Scientific classification
- Kingdom: Plantae
- Clade: Embryophytes
- Clade: Tracheophytes
- Clade: Spermatophytes
- Clade: Angiosperms
- Clade: Eudicots
- Clade: Rosids
- Order: Fabales
- Family: Fabaceae
- Subfamily: Dialioideae
- Genus: Zenia Chun
- Species: Z. insignis
- Binomial name: Zenia insignis Chun

= Zenia insignis =

- Genus: Zenia
- Species: insignis
- Authority: Chun
- Conservation status: LR/nt
- Parent authority: Chun

Species of legume

Zenia is a genus of plants in the family Fabaceae. It belongs to the subfamily Dialioideae. It contains a single species, Zenia insignis.

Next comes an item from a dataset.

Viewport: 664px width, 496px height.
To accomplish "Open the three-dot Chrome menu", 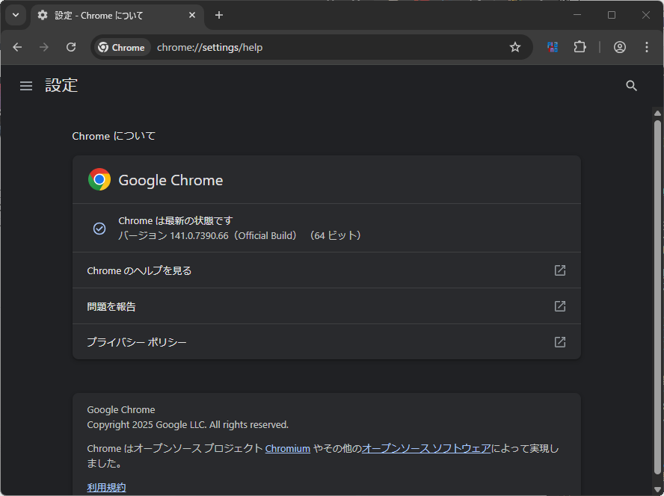I will 647,46.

The Fabaceae family is known for their extraordinary ability to be efficient in symbiotic nitrogen-fixation. The Papilionoidea and Caesalpinioideae subfamilies have been found to be the two sister families that Z. insignis seemed to diverge from, through the evidence of fossil calibration points. Based on genetic research, Z. insignis appears to have lost the genes relating to key-nodulation during its evolution. This results in the tree's inability to establish a relationship with Rhizobium (nitrogen-fixating bacteria), and limits it from partaking in the process of nitrogen-fixation.

Z. insignis is a medium-sized tree, 15–20 m tall. It is found in southern China and northern Vietnam. It is threatened by habitat loss and overharvesting. This is due to the fact that the tree provides many economic benefits, like being a great resource for furniture, interior design, and construction industries. As a result, the species is under second-class national protection in China.